Initially estimated at two years, the duration planned for the work on the stage cage of the Opéra Garnier has been extended to five years. If the start of construction on the Palais is still announced in the summer of 2027, the theater room will only be accessible again from 2032. Consequently, for the sake of preserving the cultural offering, the Opéra Bastille will only be able to begin its modernization work in 2033, three years after the scheduled date.
In recent months, the infrastructures of the Palais Garnier have been the subject of technical assessments, which concluded that there was a need to deepen the lead treatment protocol within the stage cage, particularly due to a strengthening of standards in this area. A so-called essential recommendation to ensure the durability of equipment. Originally, the modernization work planned as part of the “New Era, New Air” project, publicly revealed in September 2025 by former Minister of Culture Rachida Dati, was to end in 2029 at the Opéra Garnier, and begin in 2030 at the Opéra Bastille.
If the public should soon find the eclectic facade of the famous Palace of Charles Garnier, covered for three years by huge advertising panels, the spaces reserved for heritage visits could be made inaccessible for at least two years, due to the work. A detail which suggests a significant operating loss, while these activities generate 13 million euros per year. And which is added to the 600 million euros estimated for the total project by 2037, including the Garnier, Bastille sites, the Berthier workshops and the Dance School in Nanterre, the financing of which is based on a mix of public and private funds, with the support of patrons such as Chanel and the BNP Paribas Foundation.
The extent of the renovation is the result of several decades of neglect, which saw the slow deterioration of the Garnier and Bastille buildings. In 2024, the Court of Auditors highlighted in a report that neither of the two buildings had been the subject of significant structural work. The cause, in particular, is the stagnation of regular investments: between 2015 and 2023, the operating subsidy allocated to the Paris National Opera (OnP) increased from 95 to 100 million euros, excluding the Covid years. An insufficient increase, which did not allow establishments to cover their maintenance needs, while fixed costs were increasing.
Alexander Neef, general director of the OnP, seems to take into consideration the mistakes of the past: “If we have to take this step today, it is to avoid having to undertake a new project in a few years”he declared to theAFP. The renovation plan aims to strengthen security and modernize the buildings of the four sites of the public establishment while respecting the requirements linked to the ecological transition. The work that will take place at the Dance School and Ateliers Berthier meets more modest objectives related to the maintenance of the premises.
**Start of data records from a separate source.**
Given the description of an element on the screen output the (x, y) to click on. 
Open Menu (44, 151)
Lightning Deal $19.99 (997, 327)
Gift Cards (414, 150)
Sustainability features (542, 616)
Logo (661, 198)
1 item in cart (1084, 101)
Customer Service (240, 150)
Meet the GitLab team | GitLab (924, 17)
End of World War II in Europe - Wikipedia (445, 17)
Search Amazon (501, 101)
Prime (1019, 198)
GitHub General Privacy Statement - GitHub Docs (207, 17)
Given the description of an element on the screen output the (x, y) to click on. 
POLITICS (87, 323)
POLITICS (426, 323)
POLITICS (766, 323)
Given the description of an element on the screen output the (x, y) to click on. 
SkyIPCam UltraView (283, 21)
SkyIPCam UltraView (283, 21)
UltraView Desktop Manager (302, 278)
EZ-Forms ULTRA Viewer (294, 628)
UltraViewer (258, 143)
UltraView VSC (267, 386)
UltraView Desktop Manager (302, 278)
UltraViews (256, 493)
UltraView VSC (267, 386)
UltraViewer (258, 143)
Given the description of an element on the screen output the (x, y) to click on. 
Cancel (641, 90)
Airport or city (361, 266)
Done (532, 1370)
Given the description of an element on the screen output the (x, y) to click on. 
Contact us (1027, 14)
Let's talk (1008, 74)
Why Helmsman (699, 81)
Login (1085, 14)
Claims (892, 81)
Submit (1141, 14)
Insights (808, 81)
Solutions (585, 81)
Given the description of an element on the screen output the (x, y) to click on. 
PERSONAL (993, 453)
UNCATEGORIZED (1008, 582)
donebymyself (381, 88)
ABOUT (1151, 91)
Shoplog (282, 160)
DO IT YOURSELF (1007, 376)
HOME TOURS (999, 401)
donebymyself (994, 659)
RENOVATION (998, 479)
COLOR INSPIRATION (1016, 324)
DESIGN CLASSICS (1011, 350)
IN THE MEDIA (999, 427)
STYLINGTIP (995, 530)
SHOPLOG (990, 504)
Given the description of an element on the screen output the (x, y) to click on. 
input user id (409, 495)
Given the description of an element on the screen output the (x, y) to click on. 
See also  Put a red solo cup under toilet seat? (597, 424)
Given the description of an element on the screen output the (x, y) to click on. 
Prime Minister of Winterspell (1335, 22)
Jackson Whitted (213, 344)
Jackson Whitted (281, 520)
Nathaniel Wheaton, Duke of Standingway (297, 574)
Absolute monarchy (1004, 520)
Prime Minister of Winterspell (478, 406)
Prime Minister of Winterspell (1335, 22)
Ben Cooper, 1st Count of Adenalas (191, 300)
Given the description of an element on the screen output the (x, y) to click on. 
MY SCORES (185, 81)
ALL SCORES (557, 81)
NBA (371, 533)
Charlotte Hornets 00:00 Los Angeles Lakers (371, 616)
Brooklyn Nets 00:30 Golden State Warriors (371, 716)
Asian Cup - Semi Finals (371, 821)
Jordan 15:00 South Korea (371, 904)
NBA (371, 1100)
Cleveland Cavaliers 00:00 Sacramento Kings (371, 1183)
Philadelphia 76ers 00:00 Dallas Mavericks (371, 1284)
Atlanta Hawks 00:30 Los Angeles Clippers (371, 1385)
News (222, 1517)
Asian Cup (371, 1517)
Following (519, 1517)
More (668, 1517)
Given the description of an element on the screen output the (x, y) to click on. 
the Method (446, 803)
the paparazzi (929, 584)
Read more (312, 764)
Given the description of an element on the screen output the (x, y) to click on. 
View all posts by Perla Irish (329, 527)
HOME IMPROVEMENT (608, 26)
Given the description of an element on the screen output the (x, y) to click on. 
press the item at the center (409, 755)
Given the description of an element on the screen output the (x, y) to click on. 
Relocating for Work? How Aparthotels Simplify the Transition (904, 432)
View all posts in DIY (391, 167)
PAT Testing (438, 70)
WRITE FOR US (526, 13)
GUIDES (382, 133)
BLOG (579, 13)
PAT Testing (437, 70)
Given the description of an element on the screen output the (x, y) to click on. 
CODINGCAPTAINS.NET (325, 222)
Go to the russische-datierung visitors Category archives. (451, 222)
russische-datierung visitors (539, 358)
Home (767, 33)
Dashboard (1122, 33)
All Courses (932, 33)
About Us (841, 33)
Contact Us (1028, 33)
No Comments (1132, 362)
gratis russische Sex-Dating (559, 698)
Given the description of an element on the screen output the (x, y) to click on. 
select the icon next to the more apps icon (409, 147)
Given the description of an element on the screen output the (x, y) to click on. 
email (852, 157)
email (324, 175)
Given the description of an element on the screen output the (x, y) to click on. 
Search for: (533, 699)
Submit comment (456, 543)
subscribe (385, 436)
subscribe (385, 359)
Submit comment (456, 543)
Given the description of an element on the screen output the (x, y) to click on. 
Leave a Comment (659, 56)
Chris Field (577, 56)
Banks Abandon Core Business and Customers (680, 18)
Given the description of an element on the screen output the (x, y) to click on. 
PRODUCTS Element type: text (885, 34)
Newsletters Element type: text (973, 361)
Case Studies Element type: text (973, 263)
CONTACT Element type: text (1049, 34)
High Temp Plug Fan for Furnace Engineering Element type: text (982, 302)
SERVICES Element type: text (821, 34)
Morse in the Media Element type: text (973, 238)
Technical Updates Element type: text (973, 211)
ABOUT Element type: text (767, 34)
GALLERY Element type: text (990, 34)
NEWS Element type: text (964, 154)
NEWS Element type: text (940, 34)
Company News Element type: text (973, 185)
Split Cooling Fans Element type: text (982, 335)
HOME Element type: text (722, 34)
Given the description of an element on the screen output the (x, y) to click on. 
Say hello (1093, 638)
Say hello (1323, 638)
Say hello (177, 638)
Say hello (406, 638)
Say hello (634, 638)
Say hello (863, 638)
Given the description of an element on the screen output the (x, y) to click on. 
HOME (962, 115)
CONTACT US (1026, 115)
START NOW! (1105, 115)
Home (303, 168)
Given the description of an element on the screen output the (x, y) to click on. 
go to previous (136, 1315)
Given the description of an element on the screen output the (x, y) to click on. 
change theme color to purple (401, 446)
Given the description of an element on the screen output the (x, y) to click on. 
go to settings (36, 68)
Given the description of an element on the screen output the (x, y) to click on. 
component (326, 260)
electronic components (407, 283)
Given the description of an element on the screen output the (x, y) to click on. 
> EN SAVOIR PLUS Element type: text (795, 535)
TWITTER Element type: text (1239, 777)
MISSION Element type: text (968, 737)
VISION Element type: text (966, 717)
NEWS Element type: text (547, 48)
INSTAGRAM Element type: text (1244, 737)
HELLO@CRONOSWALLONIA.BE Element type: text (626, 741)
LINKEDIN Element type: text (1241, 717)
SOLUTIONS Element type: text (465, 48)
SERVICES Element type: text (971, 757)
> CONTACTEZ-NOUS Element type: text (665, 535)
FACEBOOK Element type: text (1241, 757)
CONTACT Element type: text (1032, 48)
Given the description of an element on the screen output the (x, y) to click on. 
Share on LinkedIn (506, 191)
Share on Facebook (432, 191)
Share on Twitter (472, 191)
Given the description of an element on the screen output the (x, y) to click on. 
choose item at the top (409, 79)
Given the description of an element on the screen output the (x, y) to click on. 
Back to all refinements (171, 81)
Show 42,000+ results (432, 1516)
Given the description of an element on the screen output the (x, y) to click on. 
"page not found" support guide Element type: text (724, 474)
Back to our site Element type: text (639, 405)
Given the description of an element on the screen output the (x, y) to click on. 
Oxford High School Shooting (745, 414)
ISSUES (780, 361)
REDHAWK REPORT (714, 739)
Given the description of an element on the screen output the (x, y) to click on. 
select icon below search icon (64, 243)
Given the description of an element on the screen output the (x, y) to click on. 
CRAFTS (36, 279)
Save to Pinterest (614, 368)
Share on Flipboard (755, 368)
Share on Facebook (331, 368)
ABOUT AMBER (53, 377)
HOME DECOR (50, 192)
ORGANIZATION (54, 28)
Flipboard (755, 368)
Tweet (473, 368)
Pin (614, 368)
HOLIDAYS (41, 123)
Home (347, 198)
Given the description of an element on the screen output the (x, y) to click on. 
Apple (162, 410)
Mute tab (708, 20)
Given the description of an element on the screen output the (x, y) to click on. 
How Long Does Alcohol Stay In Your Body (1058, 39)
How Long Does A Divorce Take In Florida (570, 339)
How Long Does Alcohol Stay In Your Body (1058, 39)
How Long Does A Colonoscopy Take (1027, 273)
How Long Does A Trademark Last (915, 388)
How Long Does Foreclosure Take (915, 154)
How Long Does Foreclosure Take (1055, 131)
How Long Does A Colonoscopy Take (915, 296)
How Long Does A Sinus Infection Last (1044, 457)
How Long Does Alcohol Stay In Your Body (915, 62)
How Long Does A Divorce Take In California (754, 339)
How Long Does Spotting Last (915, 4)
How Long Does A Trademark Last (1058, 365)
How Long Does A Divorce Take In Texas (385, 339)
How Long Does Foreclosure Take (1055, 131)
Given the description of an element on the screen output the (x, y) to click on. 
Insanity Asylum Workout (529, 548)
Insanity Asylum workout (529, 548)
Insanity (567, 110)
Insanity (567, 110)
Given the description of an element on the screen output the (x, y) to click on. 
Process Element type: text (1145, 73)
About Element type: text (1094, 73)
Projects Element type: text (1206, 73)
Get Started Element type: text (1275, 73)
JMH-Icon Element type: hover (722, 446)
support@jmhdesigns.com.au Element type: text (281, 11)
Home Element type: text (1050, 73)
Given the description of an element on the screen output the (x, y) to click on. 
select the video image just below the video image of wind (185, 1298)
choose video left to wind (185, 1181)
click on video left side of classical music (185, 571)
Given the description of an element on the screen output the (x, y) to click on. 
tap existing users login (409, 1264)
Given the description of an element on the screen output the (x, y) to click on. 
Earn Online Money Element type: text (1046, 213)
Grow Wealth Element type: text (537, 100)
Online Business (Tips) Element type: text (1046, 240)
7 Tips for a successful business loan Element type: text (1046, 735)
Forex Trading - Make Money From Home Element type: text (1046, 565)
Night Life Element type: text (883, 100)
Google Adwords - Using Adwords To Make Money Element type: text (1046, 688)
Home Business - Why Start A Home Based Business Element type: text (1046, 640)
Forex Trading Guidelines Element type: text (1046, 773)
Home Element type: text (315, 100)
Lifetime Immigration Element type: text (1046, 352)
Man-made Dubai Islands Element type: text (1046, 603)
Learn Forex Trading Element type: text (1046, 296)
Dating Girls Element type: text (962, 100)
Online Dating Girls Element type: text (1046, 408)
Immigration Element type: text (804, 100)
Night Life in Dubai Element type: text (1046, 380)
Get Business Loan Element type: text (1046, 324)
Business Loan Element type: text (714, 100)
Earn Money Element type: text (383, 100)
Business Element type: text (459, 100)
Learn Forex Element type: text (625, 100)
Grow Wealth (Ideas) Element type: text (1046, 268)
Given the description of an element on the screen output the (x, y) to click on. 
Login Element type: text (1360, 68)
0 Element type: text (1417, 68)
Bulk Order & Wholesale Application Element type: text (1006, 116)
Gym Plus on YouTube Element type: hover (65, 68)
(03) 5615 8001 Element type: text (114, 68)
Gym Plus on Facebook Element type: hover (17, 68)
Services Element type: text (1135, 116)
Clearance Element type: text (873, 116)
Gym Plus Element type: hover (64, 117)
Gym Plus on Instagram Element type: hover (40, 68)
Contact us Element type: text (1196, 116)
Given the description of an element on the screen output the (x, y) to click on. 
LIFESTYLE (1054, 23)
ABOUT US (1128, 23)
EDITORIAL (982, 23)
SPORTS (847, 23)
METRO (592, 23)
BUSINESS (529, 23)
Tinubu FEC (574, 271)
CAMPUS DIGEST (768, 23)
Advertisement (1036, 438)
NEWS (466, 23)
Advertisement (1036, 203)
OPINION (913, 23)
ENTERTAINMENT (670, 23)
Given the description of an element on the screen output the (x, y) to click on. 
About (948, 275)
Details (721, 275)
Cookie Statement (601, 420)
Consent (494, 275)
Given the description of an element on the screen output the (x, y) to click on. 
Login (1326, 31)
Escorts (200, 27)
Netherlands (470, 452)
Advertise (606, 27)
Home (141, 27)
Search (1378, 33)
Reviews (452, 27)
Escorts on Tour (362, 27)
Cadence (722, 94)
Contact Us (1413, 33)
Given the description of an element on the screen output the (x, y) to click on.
The Paris Opera company, placed under the supervision of the Ministry of Culture, has resided at the Palais Garnier since the building’s inauguration in 1875. Aside from shows, nearly 500,000 visitors per year come to admire the ceiling of the performance hall painted by Marc Chagall in 1964, making it one of the most visited Parisian monuments. For more than a century, it was the sole seat of the National Opera, until the creation in 1989 of the Opéra Bastille, designed by the Uruguayan-Canadian architect Carlos Ott as part of the Grands Travaux led by François Mitterrand. The Berthier workshops, created between 1895 and 1898 as decor stores for the Paris Opera, today host a performance hall for the Théâtre de l’Odéon. In 1987, the dance school which trains future Opera dancers moved to Nanterre. Although the closure of Garnier and Bastille is not expected to overlap, the public establishment is planning off-site programming in several Parisian theaters, including the Théâtre des Champs-Elysées and the Théâtre du Châtelet.